General information
- Type: Ultralight aircraft
- National origin: France
- Manufacturer: Aurore Sarl
- Designer: Michel Barry
- Status: In production

History
- Introduction date: circa 1998

= Aurore MB 04 Souris Bulle =

French ultralight aircraft

The Aurore MB 04 Souris Bulle (Bubble Mouse) is a French ultralight aircraft, designed by Michel Barry and produced by Aurore Sarl of Sauvagnon. The aircraft is supplied as a kit or as plans for amateur construction.

==Design and development==
The Souris Bulle was designed to comply with the Fédération Aéronautique Internationale microlight rules. The aircraft features a strut-braced high-wing, a two-seats-in-tandem enclosed cockpit under a bubble canopy, fixed conventional landing gear and a single engine in tractor configuration. The rear seat has very limited visibility.
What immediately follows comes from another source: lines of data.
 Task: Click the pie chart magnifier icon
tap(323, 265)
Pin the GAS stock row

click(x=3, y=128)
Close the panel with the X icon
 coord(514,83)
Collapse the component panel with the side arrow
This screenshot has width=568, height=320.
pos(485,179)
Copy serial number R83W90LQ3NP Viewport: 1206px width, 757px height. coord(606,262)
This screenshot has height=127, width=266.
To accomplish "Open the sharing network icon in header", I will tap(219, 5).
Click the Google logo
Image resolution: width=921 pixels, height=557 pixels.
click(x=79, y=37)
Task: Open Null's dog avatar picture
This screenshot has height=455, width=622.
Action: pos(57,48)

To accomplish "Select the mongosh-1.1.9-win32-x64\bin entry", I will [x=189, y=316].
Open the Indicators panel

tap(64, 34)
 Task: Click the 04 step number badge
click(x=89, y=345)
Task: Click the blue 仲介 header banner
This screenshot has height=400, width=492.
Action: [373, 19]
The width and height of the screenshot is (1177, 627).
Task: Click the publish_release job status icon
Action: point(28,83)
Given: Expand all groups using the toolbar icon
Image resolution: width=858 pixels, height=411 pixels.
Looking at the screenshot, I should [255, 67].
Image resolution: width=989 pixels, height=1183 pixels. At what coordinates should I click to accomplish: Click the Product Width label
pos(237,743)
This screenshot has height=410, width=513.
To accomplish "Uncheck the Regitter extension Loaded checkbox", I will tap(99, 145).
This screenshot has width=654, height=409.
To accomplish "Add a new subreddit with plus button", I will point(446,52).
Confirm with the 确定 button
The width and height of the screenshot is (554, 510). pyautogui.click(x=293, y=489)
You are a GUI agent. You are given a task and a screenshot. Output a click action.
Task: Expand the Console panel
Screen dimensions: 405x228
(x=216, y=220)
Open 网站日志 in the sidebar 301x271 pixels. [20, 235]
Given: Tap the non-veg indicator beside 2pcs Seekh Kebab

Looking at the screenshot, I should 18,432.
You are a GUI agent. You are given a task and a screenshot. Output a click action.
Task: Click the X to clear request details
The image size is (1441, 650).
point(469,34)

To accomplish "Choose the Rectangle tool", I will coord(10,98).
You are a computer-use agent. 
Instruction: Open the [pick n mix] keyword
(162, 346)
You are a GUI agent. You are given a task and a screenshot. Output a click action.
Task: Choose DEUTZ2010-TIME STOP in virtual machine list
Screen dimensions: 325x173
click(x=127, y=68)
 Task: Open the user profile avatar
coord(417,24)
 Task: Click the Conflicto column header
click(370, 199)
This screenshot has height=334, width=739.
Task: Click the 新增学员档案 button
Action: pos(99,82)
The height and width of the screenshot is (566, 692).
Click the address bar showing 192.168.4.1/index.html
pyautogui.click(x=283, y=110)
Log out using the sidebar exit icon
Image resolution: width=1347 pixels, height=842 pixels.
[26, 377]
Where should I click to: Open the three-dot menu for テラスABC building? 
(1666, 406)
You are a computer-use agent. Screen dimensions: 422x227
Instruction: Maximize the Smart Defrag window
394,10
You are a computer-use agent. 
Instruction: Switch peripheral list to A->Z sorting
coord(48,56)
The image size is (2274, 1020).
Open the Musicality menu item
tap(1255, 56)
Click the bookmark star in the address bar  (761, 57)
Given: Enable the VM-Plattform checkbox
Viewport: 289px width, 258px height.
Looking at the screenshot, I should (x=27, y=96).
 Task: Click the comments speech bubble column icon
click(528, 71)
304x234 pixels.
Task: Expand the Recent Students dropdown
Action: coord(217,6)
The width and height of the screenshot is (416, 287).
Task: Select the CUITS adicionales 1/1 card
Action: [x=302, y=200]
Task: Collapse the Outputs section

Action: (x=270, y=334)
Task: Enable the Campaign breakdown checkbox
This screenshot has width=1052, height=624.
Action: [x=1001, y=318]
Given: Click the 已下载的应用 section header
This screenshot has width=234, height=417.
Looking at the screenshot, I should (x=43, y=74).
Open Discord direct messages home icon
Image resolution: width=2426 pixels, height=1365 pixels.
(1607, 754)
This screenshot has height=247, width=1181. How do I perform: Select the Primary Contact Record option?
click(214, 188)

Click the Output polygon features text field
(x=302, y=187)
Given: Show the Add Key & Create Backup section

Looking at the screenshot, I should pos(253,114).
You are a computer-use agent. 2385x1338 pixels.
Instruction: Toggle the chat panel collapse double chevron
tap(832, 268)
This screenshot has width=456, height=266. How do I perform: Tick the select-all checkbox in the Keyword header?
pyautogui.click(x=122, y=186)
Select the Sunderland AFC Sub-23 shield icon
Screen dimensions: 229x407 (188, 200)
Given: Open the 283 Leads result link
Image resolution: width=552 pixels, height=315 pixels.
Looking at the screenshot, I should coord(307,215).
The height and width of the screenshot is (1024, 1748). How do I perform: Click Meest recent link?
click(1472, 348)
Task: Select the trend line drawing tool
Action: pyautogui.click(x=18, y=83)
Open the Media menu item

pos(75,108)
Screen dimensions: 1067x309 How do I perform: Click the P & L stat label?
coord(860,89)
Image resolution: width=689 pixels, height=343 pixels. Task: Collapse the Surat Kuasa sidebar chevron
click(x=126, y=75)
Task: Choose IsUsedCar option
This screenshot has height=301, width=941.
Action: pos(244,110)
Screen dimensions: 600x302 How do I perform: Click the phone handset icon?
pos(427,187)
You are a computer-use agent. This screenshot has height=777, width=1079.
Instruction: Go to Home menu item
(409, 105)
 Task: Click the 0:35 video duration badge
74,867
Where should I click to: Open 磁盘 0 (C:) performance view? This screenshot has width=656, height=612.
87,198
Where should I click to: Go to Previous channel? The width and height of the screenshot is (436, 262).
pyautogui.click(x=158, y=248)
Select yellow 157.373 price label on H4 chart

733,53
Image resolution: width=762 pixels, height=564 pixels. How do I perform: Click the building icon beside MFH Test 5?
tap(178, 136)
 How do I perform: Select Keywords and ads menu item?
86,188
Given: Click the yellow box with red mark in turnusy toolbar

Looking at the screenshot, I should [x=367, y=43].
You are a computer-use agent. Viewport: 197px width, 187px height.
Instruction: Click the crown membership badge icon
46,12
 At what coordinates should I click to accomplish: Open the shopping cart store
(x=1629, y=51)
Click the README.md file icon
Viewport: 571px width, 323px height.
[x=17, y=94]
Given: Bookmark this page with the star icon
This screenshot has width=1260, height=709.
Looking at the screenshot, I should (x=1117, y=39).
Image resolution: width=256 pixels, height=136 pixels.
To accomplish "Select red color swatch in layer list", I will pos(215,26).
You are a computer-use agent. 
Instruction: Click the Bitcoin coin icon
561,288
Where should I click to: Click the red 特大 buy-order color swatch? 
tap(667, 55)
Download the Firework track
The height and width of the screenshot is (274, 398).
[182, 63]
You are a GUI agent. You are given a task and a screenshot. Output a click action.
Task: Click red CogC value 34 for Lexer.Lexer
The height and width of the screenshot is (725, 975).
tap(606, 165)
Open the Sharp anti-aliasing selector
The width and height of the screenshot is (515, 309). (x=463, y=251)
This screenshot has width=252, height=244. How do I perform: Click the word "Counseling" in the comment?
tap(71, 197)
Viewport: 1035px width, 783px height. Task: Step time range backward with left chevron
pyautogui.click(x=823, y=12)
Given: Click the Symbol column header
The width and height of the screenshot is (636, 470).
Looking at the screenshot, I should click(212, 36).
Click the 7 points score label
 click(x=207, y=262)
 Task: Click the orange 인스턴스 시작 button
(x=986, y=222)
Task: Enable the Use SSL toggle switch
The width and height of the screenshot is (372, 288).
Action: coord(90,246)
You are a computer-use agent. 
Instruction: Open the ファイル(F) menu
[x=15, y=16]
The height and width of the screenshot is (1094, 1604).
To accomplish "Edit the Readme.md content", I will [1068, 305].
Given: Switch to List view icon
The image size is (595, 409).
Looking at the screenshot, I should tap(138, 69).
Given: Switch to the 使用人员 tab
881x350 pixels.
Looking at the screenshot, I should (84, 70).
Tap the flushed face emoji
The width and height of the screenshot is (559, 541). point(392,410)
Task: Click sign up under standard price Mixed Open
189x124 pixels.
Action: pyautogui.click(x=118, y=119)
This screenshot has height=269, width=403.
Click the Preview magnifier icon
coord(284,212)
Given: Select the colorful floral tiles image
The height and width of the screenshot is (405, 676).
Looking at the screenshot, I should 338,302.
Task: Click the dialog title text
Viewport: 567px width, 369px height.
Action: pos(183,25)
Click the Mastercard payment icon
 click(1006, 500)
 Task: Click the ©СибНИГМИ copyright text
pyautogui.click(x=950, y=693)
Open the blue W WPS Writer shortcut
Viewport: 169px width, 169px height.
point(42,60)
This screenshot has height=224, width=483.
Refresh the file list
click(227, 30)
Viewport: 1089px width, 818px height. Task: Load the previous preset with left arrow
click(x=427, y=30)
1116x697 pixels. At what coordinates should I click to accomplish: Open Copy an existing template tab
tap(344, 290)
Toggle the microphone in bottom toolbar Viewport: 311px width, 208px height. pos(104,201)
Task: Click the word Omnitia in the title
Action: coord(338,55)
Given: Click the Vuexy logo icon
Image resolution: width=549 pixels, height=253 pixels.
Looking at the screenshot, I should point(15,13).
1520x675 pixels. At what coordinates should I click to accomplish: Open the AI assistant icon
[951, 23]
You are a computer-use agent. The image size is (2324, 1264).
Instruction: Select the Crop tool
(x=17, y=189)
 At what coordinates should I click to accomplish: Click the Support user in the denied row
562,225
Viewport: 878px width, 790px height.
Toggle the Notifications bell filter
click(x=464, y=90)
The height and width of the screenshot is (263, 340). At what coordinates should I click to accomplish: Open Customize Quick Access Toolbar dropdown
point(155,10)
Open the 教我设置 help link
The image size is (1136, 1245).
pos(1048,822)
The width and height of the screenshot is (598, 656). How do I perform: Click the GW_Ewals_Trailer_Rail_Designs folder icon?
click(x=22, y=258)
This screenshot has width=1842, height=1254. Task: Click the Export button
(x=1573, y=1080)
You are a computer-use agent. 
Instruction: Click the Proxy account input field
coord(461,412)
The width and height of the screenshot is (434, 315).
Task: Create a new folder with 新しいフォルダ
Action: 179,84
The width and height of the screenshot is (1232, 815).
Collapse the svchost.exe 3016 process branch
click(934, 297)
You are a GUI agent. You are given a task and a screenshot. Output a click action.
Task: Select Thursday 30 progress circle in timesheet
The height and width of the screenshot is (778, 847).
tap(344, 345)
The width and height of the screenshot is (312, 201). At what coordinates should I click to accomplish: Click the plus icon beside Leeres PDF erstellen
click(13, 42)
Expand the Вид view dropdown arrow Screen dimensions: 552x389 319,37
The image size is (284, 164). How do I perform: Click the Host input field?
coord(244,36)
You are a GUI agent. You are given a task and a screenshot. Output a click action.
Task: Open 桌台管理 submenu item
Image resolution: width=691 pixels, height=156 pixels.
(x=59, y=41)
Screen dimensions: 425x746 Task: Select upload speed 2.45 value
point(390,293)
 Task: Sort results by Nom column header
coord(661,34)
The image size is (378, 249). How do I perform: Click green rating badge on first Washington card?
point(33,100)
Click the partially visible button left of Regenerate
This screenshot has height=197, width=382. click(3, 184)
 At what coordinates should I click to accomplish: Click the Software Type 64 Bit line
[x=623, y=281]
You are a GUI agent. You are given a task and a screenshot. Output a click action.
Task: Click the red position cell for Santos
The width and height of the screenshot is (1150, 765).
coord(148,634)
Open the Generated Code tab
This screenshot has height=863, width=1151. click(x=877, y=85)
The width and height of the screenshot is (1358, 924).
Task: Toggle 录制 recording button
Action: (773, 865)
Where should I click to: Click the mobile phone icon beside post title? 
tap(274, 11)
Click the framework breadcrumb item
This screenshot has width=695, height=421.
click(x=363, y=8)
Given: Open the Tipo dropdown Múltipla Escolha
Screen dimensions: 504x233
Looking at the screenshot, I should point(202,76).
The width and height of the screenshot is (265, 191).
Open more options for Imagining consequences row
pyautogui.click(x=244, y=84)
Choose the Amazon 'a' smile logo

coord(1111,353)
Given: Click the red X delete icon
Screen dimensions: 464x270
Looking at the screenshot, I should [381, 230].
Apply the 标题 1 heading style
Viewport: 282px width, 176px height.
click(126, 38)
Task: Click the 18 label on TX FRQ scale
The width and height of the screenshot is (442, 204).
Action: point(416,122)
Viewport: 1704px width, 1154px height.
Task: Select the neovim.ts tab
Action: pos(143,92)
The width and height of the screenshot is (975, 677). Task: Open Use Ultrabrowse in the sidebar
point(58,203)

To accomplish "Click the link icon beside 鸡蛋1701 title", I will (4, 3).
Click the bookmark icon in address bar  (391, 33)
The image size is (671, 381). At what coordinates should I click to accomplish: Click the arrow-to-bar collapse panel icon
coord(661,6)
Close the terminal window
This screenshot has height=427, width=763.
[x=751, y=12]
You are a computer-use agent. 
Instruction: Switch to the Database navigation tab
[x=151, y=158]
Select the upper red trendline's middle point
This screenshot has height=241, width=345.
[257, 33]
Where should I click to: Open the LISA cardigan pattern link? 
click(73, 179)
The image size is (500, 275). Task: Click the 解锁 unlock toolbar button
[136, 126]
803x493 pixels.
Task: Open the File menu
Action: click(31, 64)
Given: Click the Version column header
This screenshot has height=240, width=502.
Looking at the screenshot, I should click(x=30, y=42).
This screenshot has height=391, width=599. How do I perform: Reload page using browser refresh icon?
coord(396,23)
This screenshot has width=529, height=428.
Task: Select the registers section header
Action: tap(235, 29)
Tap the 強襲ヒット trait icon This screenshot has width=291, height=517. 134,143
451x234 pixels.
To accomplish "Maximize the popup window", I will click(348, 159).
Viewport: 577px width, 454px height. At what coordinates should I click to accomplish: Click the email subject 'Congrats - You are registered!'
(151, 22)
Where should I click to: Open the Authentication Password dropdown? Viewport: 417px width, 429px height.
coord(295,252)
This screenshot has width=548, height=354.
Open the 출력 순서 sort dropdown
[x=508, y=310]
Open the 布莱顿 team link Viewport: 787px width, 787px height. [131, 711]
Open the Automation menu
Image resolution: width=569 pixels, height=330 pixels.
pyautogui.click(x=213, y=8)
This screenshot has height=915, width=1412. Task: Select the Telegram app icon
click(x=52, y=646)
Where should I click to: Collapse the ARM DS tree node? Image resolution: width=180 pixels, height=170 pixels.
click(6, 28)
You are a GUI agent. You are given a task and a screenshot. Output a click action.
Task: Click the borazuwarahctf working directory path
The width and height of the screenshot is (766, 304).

The aircraft is made from wood with its flying surfaces covered in doped aircraft fabric. Its 11.25 m span wing employs single supporting struts. The standard recommended engine is the 60 hp JPX 4T two-stroke powerplant or a 45 hp Volkswagen air-cooled engine. The Souris Bulle has a glide ratio of 18:1.

The standard day, sea level, no wind, take off with a 45 hp engine is 52 m and the landing roll is 91 m.

In 2015 the aircraft kit was €13,300 and plans sold for €380. The manufacturer estimates the construction time from the supplied kit as 650 hours.